Exercise requirements
Pull out every line with the word "each" from the entries below.

Source material
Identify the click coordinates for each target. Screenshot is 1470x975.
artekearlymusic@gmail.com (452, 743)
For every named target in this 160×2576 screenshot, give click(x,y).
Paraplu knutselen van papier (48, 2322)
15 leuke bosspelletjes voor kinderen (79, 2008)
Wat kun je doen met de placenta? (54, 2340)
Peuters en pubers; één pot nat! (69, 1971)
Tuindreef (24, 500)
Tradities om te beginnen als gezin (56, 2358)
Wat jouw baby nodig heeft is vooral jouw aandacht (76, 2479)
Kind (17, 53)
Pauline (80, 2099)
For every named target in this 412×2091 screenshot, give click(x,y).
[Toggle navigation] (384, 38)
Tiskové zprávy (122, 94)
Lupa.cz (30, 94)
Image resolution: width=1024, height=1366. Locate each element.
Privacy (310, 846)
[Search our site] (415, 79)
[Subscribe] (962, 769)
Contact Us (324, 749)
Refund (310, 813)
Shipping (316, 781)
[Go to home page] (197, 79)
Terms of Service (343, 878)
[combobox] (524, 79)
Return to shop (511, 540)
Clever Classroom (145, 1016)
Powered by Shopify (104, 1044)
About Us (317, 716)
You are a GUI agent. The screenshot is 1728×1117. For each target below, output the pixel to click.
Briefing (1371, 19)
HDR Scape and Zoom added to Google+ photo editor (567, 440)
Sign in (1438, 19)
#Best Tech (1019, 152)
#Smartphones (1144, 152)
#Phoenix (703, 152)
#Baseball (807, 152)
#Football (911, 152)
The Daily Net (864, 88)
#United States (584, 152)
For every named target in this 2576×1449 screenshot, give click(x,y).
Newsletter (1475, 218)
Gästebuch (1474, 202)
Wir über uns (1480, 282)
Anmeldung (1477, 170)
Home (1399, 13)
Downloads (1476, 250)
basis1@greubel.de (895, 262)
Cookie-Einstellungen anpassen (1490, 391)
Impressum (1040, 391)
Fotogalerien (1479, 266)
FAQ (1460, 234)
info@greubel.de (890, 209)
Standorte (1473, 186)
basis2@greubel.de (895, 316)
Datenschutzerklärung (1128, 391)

Expected answer
Identify the click coordinates for each target. Screenshot is 1470x975.
Image resolution: width=1024, height=1366. Locate each element.
You are a GUI agent. The screenshot is 1728×1117. For each target below, output the pixel to click.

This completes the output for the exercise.